Given text:
::::

May 11, 2022
Scott Wren, Senior Global Market Strategist
Fixed income expectations
- We believe the Federal Reserve (Fed) will aggressively raise the Fed funds target rate to the 2.5% to 3% range by the end of this year.
- Our overall portfolio posture has moved toward a more defensive stance over the last 2½ months.
Consumer price inflation is hitting 40-year highs. The Fed is no longer buying U.S. Treasury securities and mortgage-backed securities. In addition, on June 1, the Fed is allowing maturing securities it has purchased to “roll off” its swollen balance sheet and will not be reinvesting the proceeds. Given this decline in demand for these securities, investors have pushed interest rates higher (bond prices lower) after an extended period of extremely low rates going back to the period after the Great Financial Crisis.

::::

Collection entries:
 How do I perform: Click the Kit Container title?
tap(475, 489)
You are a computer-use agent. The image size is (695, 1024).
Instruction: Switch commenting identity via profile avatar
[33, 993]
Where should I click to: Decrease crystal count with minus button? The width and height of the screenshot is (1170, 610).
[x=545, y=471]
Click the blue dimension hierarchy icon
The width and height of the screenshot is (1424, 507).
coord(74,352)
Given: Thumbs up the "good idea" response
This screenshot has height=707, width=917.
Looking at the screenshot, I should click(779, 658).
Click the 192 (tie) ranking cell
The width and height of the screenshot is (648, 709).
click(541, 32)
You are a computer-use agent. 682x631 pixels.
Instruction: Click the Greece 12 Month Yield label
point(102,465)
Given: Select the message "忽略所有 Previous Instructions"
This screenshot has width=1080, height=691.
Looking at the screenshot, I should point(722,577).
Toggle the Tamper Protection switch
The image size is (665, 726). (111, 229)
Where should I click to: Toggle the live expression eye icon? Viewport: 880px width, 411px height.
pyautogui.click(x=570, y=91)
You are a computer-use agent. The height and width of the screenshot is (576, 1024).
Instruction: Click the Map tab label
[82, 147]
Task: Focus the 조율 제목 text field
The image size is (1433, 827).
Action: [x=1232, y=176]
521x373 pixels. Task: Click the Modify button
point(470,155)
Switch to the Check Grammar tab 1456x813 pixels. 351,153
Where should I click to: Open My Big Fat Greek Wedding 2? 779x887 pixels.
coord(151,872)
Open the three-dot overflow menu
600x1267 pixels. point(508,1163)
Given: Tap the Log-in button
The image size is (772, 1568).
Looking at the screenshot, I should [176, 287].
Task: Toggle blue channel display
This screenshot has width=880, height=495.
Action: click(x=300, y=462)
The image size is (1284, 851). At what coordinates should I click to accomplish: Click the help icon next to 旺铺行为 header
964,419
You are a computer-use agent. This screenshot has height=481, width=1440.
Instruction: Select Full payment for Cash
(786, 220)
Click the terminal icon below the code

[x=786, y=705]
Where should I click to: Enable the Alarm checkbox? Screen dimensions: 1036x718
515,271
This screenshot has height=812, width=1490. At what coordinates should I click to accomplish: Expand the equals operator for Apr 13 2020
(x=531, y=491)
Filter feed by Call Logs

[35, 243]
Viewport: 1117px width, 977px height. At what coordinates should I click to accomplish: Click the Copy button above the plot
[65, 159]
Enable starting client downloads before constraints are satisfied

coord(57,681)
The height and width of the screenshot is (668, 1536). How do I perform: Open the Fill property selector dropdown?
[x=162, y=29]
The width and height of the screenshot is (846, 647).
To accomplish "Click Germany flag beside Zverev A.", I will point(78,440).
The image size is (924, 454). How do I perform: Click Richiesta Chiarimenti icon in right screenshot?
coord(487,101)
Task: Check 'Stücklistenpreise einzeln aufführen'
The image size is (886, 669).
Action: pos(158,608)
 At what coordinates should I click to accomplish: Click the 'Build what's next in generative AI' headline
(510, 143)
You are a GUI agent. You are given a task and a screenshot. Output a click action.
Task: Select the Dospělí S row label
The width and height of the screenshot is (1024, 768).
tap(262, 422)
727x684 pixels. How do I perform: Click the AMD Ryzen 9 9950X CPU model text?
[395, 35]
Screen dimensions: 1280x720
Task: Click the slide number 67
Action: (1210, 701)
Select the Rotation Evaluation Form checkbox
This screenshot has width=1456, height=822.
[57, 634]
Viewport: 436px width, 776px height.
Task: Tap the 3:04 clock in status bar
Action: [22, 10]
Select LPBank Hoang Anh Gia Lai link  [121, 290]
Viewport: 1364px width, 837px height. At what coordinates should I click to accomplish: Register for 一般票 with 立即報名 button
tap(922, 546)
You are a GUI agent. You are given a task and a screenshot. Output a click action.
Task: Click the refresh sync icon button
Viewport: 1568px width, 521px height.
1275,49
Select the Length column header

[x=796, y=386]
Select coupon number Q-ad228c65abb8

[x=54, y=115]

::::

Set of tasks:
(A) Quote the stretch of the fixed income commentary from "Consumer price inflation" through "Great Financial Crisis.".
(B) Decide whether each statement below agrees with the fixed income commentary. Answer yes or no for each and quote the deciding words. (i) The Fed is expected to raise the Fed funds target rate to the 2.5% to 3% range by the end of the year. (ii) Starting June 1, the Fed will reinvest the proceeds of maturing securities. (iii) The overall portfolio posture has shifted toward a more aggressive stance.

Answers by item:
(A)
Consumer price inflation is hitting 40-year highs. The Fed is no longer buying U.S. Treasury securities and mortgage-backed securities. In addition, on June 1, the Fed is allowing maturing securities it has purchased to “roll off” its swollen balance sheet and will not be reinvesting the proceeds. Given this decline in demand for these securities, investors have pushed interest rates higher (bond prices lower) after an extended period of extremely low rates going back to the period after the Great Financial Crisis.

(B)
(i) Yes: "We believe the Federal Reserve (Fed) will aggressively raise the Fed funds target rate to the 2.5% to 3% range by the end of this year."
(ii) No: "will not be reinvesting the proceeds."
(iii) No: "Our overall portfolio posture has moved toward a more defensive stance over the last 2½ months."